The State of Sequoyah was a proposed state to be established from the Indian Territory in the eastern part of present-day Oklahoma. In 1905, with the end of tribal governments looming (as prescribed by the Curtis Act of 1898), Native Americans of the Five Civilized Tribes—the Cherokee, Choctaw, Chickasaw, Creek (Muscogee), and Seminole—in Indian Territory proposed to create a state as a means to retain control of their lands. Their intention was to have a state under Native American constitution and governance. The proposed state was to be named in honor of Sequoyah, the Cherokee who created a writing system in 1825 for the Cherokee language.

Background 

Starting in 1890, when Congress passed the Oklahoma Organic Act, the land that now forms the State of Oklahoma was made up of two separate territories: Oklahoma Territory to the west and the Indian Territory to the east. The Indian Territory had a large Native American population. The territory had been reduced by required land cessions after the Civil War, land runs, and other treaties with the United States. In the 1900 US Census, Native Americans composed 13.4 percent of the population in the future state. By 1905, the Five Civilized Tribes comprised about 10% of the Indian Territory’s total population of around 600,000 people.

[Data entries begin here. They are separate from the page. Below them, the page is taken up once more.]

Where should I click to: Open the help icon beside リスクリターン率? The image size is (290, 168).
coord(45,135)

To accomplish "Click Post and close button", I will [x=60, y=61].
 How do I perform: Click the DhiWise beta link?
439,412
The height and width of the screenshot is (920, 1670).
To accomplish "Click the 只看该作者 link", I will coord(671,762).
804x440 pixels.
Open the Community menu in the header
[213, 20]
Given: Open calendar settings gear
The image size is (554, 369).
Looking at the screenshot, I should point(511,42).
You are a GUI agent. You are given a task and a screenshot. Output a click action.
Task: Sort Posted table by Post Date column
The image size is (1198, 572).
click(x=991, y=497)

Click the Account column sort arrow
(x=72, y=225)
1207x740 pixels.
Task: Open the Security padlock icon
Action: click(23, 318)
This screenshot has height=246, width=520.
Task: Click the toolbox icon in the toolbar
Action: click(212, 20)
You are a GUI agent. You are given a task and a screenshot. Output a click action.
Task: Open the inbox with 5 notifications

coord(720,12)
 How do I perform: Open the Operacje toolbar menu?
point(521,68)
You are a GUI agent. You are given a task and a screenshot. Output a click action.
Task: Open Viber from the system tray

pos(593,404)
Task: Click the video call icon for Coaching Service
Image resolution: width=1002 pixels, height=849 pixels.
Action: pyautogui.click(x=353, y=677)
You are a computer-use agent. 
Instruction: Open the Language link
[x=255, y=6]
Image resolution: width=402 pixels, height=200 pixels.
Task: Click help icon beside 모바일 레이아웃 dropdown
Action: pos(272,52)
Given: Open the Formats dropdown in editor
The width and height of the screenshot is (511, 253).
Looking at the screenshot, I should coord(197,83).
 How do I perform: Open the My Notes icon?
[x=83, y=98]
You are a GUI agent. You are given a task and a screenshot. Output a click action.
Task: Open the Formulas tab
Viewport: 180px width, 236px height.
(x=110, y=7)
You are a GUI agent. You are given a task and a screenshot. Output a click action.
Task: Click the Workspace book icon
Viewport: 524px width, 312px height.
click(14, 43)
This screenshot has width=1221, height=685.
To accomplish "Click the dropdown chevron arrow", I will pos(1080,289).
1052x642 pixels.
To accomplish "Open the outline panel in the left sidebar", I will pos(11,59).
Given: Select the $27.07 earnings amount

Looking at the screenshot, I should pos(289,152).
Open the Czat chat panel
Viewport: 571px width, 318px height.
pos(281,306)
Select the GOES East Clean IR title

Until 1903, the Five Civilized Tribes and other tribes in Indian Territory had generally opposed all local and national efforts for statehood, whether they were single or joint with Oklahoma Territory. That changed as the date set by Congress (March 4, 1906) for the breakup of tribal governments and communal lands in the territory approached. The desire of tribal leaders to retain their historic authority and for the territory to be admitted as a single state, apart from Oklahoma Territory, culminated at the Sequoyah Convention, which met as a whole in 1905 on August 21 and 22 and September 5 to 8.

Constitutional convention 

The Sequoyah Constitutional Convention met in Muskogee, on August 21, 1905. General Pleasant Porter, Principal Chief of the Creek Nation, was selected as president of the convention. The elected delegates decided that the executive officers of the Five Civilized Tribes would also be appointed as vice-presidents: William C. Rogers, Principal Chief of the Cherokees; William H. Murray, appointed by Chickasaw Governor Douglas H. Johnston to represent the Chickasaws; Chief Green McCurtain of the Choctaws; Chief John Brown of the Seminoles; and Charles N. Haskell, selected to represent the Creeks (as General Porter had been elected President). Muscogee journalist Alexander Posey served as secretary.

The convention drafted a constitution, drew up a plan of organization for the government, put together a map showing the counties to be established, and elected delegates to go to the United States Congress to petition for statehood, along with 2 Democrats and 2 Republicans who were to serve as congressmen. On November 7, 1905, voters in the territory approved the constitution and statehood petition by 56,279 to 9,073.

President Theodore Roosevelt then proposed a compromise that would join Indian Territory with Oklahoma Territory to form a single state and resulted in passage of the Oklahoma Enabling Act, which he signed June 16, 1906. Oklahoma became the 46th state on November 16, 1907.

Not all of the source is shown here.